= Beginning of Section =

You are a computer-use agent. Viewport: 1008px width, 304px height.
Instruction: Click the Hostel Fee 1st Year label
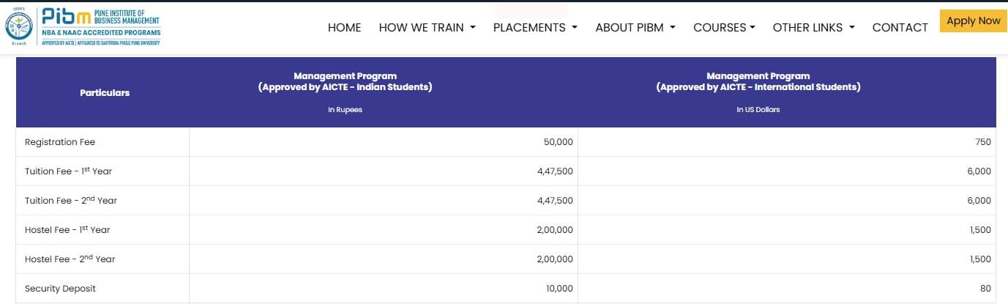[67, 229]
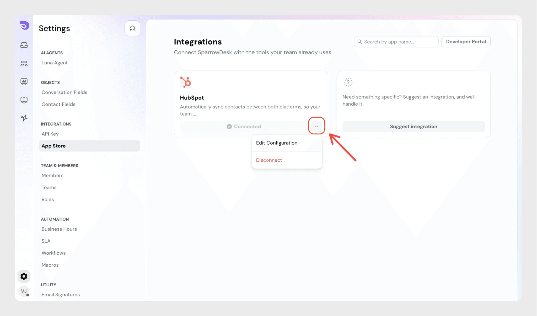Click the Suggest integration button
The image size is (537, 316).
(414, 127)
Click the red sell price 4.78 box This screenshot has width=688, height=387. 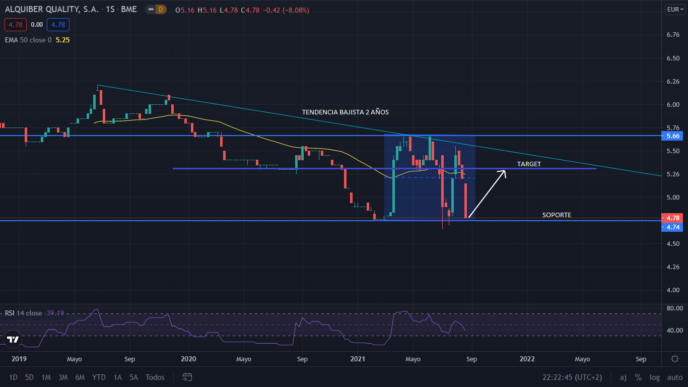[12, 24]
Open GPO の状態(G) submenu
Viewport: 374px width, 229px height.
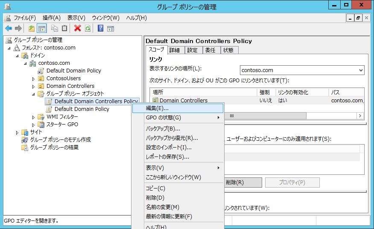click(x=177, y=118)
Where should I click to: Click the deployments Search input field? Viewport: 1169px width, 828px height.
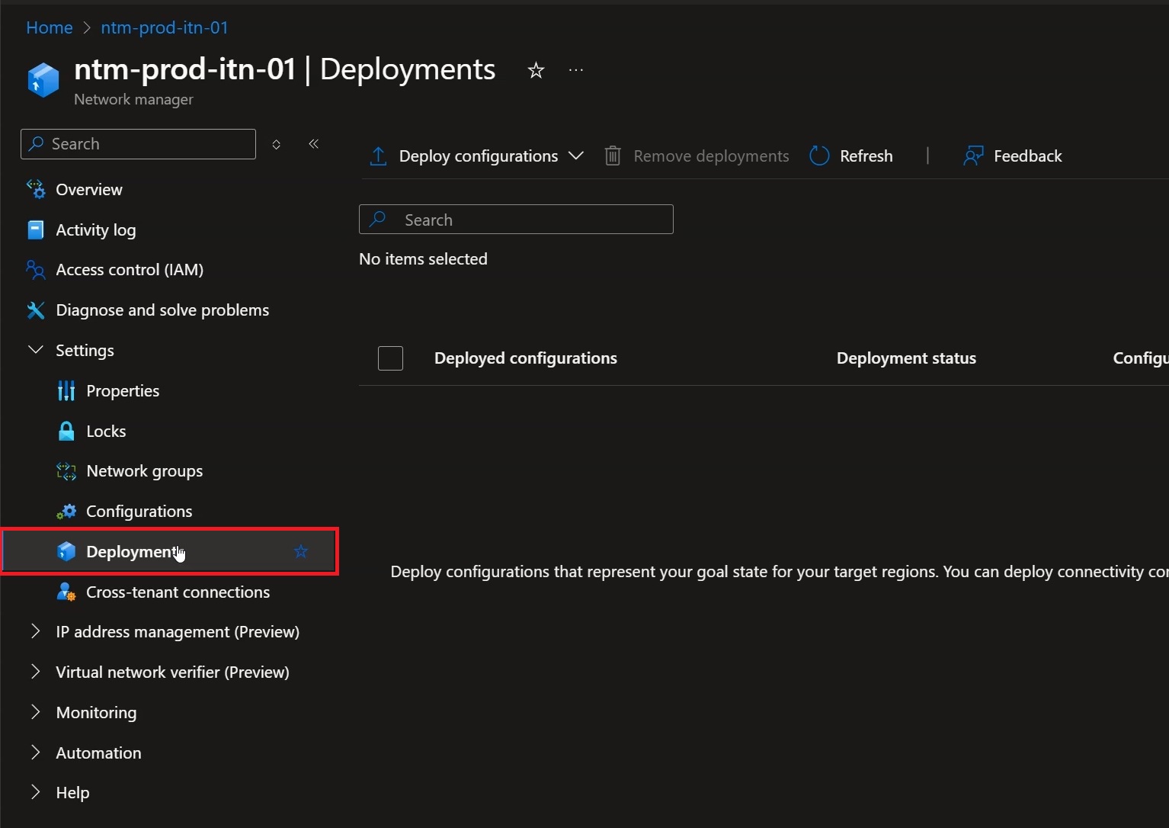click(516, 220)
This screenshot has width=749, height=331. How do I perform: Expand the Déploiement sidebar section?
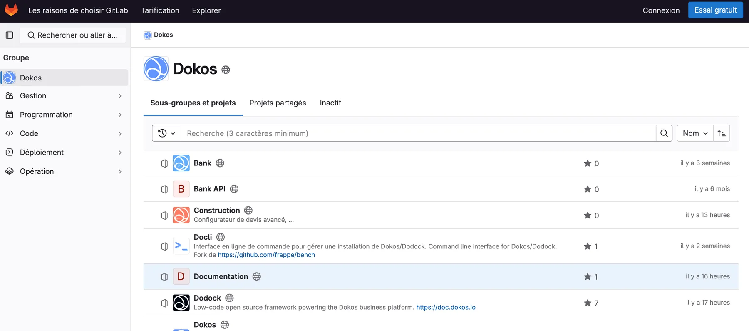64,153
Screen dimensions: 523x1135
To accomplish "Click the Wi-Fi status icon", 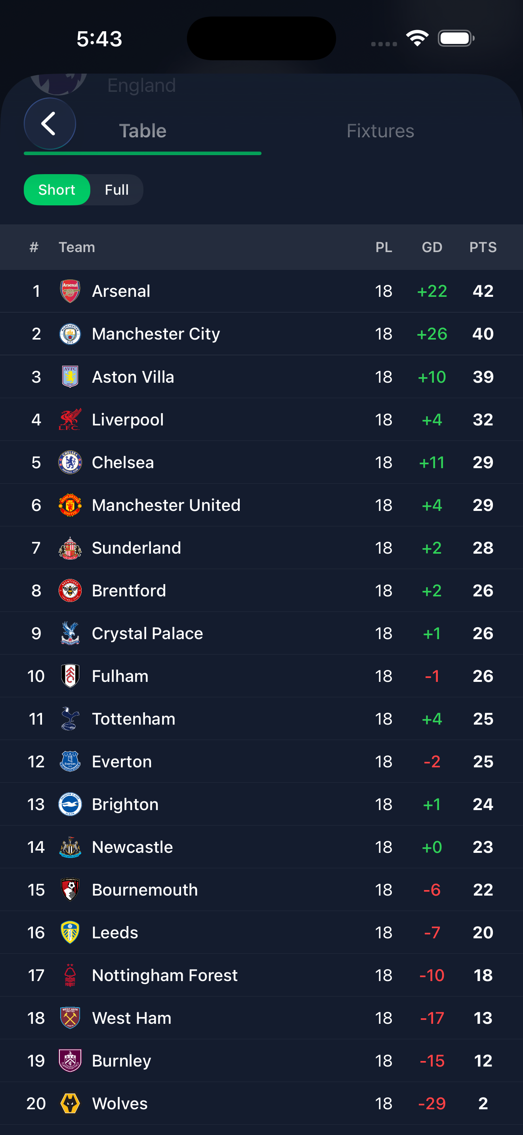I will 416,38.
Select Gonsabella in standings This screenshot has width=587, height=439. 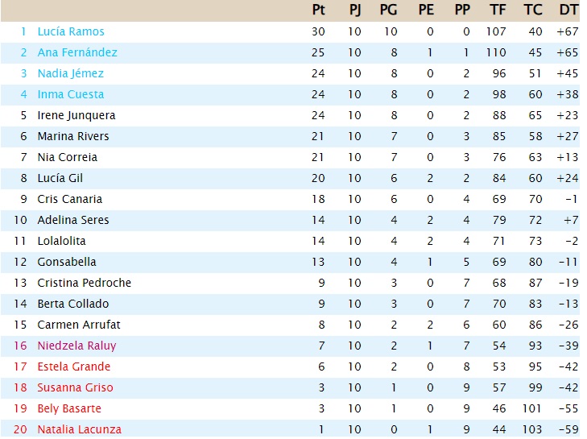click(67, 263)
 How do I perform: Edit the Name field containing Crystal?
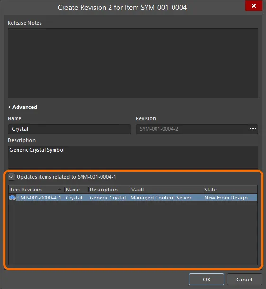tap(69, 129)
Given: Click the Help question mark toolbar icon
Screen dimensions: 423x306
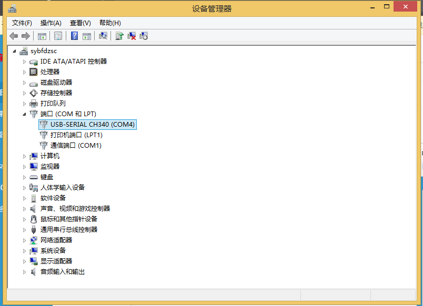Looking at the screenshot, I should 75,36.
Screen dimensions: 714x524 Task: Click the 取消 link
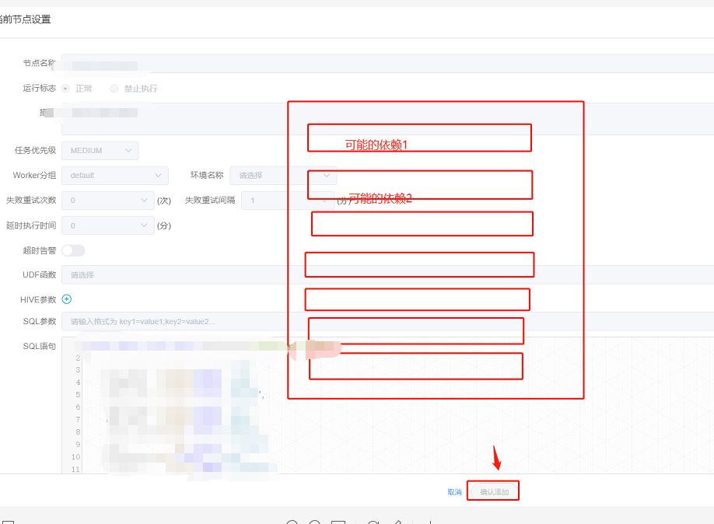pos(454,491)
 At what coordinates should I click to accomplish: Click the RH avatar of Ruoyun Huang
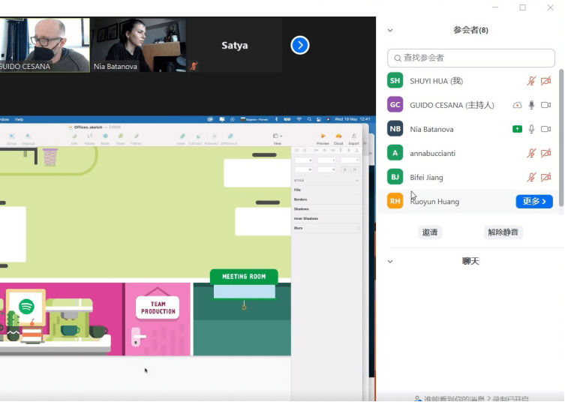[x=395, y=201]
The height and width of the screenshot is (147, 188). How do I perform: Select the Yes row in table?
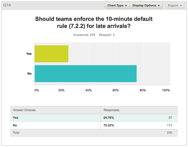coord(94,118)
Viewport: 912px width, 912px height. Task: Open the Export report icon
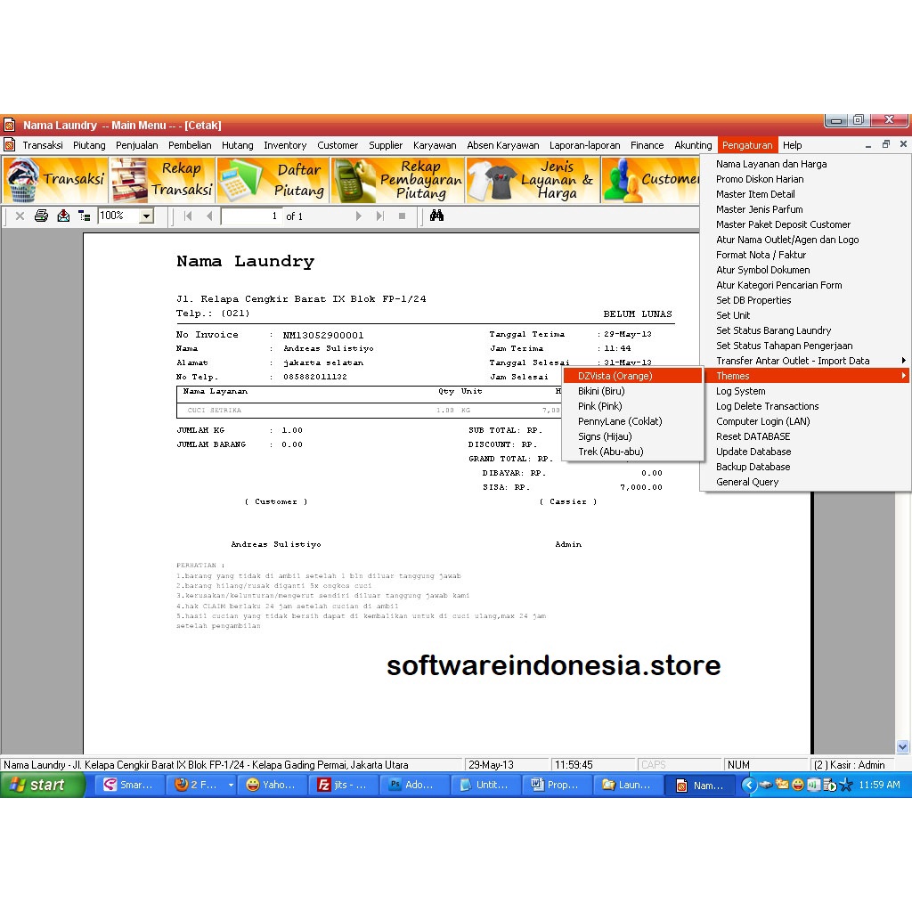[x=62, y=215]
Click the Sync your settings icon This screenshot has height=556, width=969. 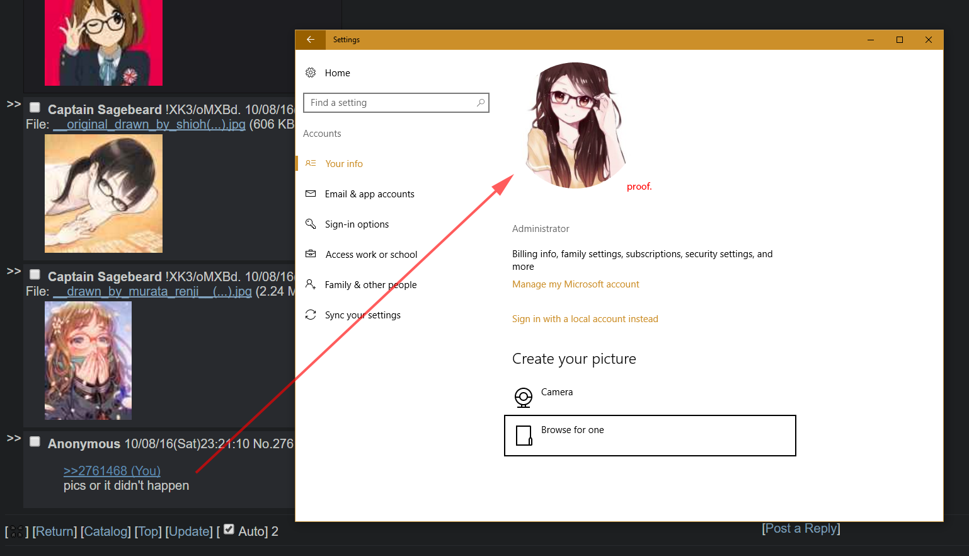pos(311,315)
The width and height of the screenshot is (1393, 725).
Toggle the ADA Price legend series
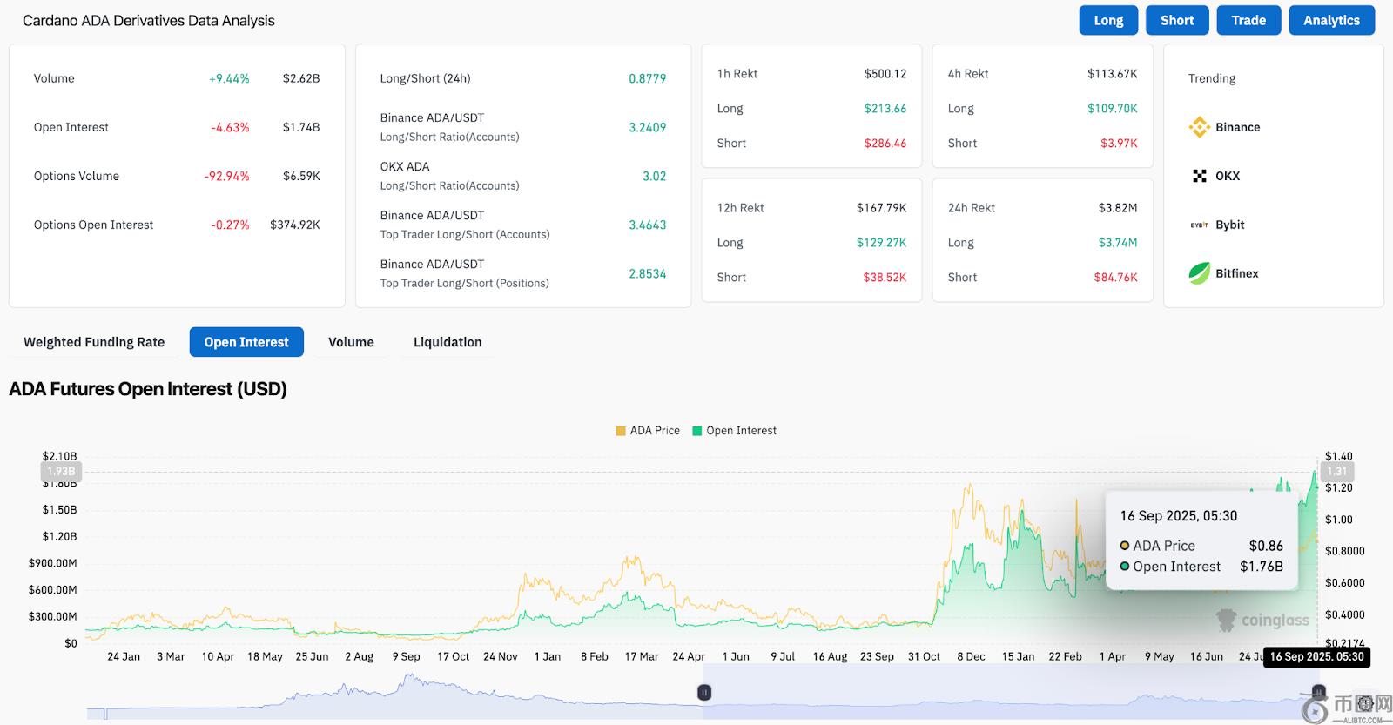648,431
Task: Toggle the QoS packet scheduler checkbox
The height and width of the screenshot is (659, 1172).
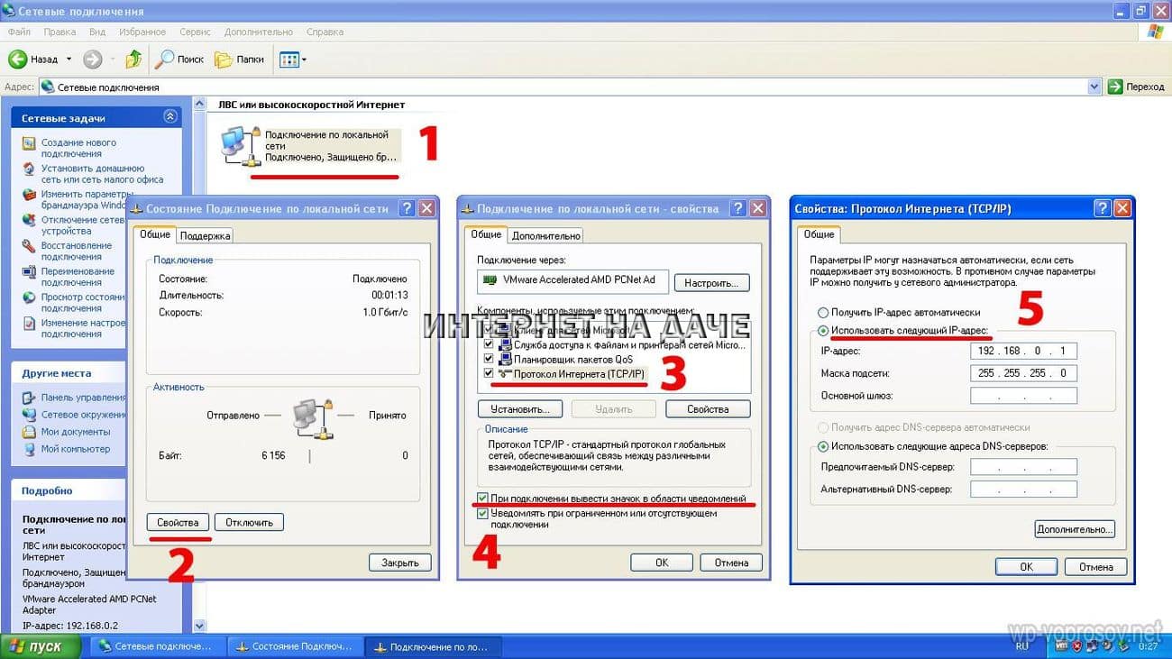Action: 490,359
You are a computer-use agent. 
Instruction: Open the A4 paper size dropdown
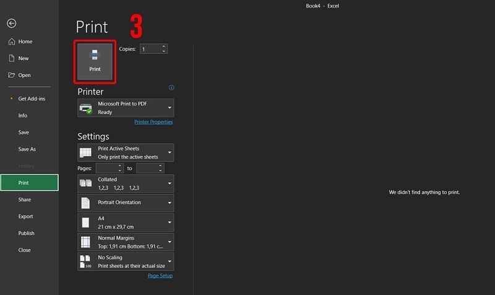tap(126, 222)
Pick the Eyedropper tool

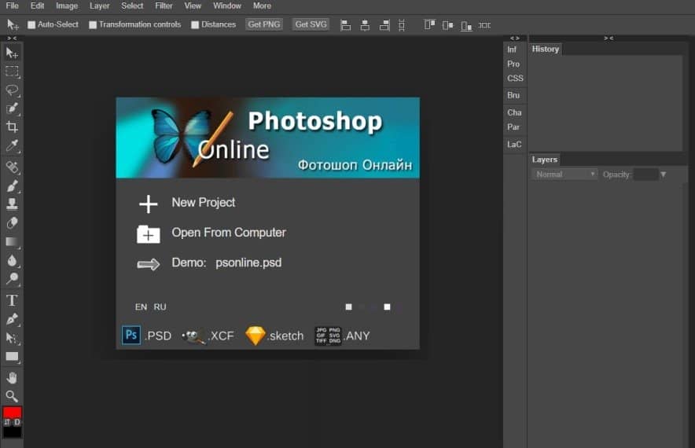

= End of Section =

> **YOUR ASSIGNMENT**
Copy out exactly the lines that begin at the line with "Task: Toggle the" and end at the final line of the entries above. Leave out the pictures.

> **TASK RESPONSE**
Task: Toggle the QoS packet scheduler checkbox
The height and width of the screenshot is (659, 1172).
Action: 490,359
You are a computer-use agent. 
Instruction: Open the A4 paper size dropdown
tap(126, 222)
Pick the Eyedropper tool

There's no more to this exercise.